◆ **Data to examine**
──────────────────────────────

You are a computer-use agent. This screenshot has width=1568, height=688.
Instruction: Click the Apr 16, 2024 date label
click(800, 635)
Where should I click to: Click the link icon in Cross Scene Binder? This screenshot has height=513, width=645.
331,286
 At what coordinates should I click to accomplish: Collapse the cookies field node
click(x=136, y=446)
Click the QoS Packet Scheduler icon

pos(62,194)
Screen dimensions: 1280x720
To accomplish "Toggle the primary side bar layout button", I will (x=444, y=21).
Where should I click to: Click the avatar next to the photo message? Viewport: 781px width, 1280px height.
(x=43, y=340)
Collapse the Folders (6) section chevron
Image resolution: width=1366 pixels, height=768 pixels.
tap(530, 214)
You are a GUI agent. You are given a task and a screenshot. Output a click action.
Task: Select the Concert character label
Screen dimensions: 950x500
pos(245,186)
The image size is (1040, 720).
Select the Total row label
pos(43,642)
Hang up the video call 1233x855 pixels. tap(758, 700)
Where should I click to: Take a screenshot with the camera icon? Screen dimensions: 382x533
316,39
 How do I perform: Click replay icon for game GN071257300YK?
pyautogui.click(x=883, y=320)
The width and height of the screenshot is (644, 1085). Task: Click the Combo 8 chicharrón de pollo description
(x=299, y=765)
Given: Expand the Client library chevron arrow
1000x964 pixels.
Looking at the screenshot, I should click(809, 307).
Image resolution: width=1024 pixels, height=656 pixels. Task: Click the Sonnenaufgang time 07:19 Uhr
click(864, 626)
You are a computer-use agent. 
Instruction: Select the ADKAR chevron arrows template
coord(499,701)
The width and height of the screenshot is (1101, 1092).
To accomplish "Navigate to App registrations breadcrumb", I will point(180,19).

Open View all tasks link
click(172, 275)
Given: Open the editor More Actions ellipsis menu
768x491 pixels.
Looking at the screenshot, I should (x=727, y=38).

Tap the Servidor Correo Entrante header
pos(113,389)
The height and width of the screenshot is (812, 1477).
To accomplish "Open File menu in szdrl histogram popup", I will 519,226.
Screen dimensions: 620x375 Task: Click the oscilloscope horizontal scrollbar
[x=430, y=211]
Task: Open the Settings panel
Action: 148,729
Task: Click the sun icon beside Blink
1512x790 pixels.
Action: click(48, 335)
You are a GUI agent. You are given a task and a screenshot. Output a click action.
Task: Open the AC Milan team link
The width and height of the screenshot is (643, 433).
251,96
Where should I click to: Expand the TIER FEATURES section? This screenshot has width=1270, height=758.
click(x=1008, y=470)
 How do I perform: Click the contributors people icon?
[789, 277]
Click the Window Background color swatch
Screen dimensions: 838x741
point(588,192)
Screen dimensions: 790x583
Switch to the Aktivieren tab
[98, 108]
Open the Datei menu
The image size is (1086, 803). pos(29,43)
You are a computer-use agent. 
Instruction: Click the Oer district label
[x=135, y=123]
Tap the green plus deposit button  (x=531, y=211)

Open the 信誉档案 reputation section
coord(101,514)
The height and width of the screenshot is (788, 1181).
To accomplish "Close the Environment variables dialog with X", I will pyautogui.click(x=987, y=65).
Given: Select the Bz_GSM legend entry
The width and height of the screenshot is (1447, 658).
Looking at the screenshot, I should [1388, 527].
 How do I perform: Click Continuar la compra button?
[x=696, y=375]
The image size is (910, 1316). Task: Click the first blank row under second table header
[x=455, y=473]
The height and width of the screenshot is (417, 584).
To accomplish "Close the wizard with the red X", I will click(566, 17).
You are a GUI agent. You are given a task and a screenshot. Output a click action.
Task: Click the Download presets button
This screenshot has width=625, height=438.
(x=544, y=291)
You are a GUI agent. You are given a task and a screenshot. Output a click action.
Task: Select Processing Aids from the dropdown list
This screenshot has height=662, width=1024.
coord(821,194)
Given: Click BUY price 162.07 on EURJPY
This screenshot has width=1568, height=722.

──────────────────────────────

Output the entire listing again, word for word.

You are a computer-use agent. This screenshot has width=1568, height=688.
Instruction: Click the Apr 16, 2024 date label
click(800, 635)
Where should I click to: Click the link icon in Cross Scene Binder? This screenshot has height=513, width=645.
331,286
 At what coordinates should I click to accomplish: Collapse the cookies field node
click(x=136, y=446)
Click the QoS Packet Scheduler icon

pos(62,194)
Screen dimensions: 1280x720
To accomplish "Toggle the primary side bar layout button", I will (x=444, y=21).
Where should I click to: Click the avatar next to the photo message? Viewport: 781px width, 1280px height.
(x=43, y=340)
Collapse the Folders (6) section chevron
Image resolution: width=1366 pixels, height=768 pixels.
tap(530, 214)
You are a GUI agent. You are given a task and a screenshot. Output a click action.
Task: Select the Concert character label
Screen dimensions: 950x500
pos(245,186)
The image size is (1040, 720).
Select the Total row label
pos(43,642)
Hang up the video call 1233x855 pixels. tap(758, 700)
Where should I click to: Take a screenshot with the camera icon? Screen dimensions: 382x533
316,39
 How do I perform: Click replay icon for game GN071257300YK?
pyautogui.click(x=883, y=320)
The width and height of the screenshot is (644, 1085). Task: Click the Combo 8 chicharrón de pollo description
(x=299, y=765)
Given: Expand the Client library chevron arrow
1000x964 pixels.
Looking at the screenshot, I should click(809, 307).
Image resolution: width=1024 pixels, height=656 pixels. Task: Click the Sonnenaufgang time 07:19 Uhr
click(864, 626)
You are a computer-use agent. 
Instruction: Select the ADKAR chevron arrows template
coord(499,701)
The width and height of the screenshot is (1101, 1092).
To accomplish "Navigate to App registrations breadcrumb", I will point(180,19).

Open View all tasks link
click(172, 275)
Given: Open the editor More Actions ellipsis menu
768x491 pixels.
Looking at the screenshot, I should (x=727, y=38).

Tap the Servidor Correo Entrante header
pos(113,389)
The height and width of the screenshot is (812, 1477).
To accomplish "Open File menu in szdrl histogram popup", I will 519,226.
Screen dimensions: 620x375 Task: Click the oscilloscope horizontal scrollbar
[x=430, y=211]
Task: Open the Settings panel
Action: 148,729
Task: Click the sun icon beside Blink
1512x790 pixels.
Action: click(48, 335)
You are a GUI agent. You are given a task and a screenshot. Output a click action.
Task: Open the AC Milan team link
The width and height of the screenshot is (643, 433).
251,96
Where should I click to: Expand the TIER FEATURES section? This screenshot has width=1270, height=758.
click(x=1008, y=470)
 How do I perform: Click the contributors people icon?
[789, 277]
Click the Window Background color swatch
Screen dimensions: 838x741
point(588,192)
Screen dimensions: 790x583
Switch to the Aktivieren tab
[98, 108]
Open the Datei menu
The image size is (1086, 803). pos(29,43)
You are a computer-use agent. 
Instruction: Click the Oer district label
[x=135, y=123]
Tap the green plus deposit button  (x=531, y=211)

Open the 信誉档案 reputation section
coord(101,514)
The height and width of the screenshot is (788, 1181).
To accomplish "Close the Environment variables dialog with X", I will pyautogui.click(x=987, y=65).
Given: Select the Bz_GSM legend entry
The width and height of the screenshot is (1447, 658).
Looking at the screenshot, I should [1388, 527].
 How do I perform: Click Continuar la compra button?
[x=696, y=375]
The image size is (910, 1316). Task: Click the first blank row under second table header
[x=455, y=473]
The height and width of the screenshot is (417, 584).
To accomplish "Close the wizard with the red X", I will click(566, 17).
You are a GUI agent. You are given a task and a screenshot. Output a click action.
Task: Click the Download presets button
This screenshot has width=625, height=438.
(x=544, y=291)
You are a GUI agent. You are given a task and a screenshot. Output a click action.
Task: Select Processing Aids from the dropdown list
This screenshot has height=662, width=1024.
coord(821,194)
Given: Click BUY price 162.07 on EURJPY
This screenshot has width=1568, height=722.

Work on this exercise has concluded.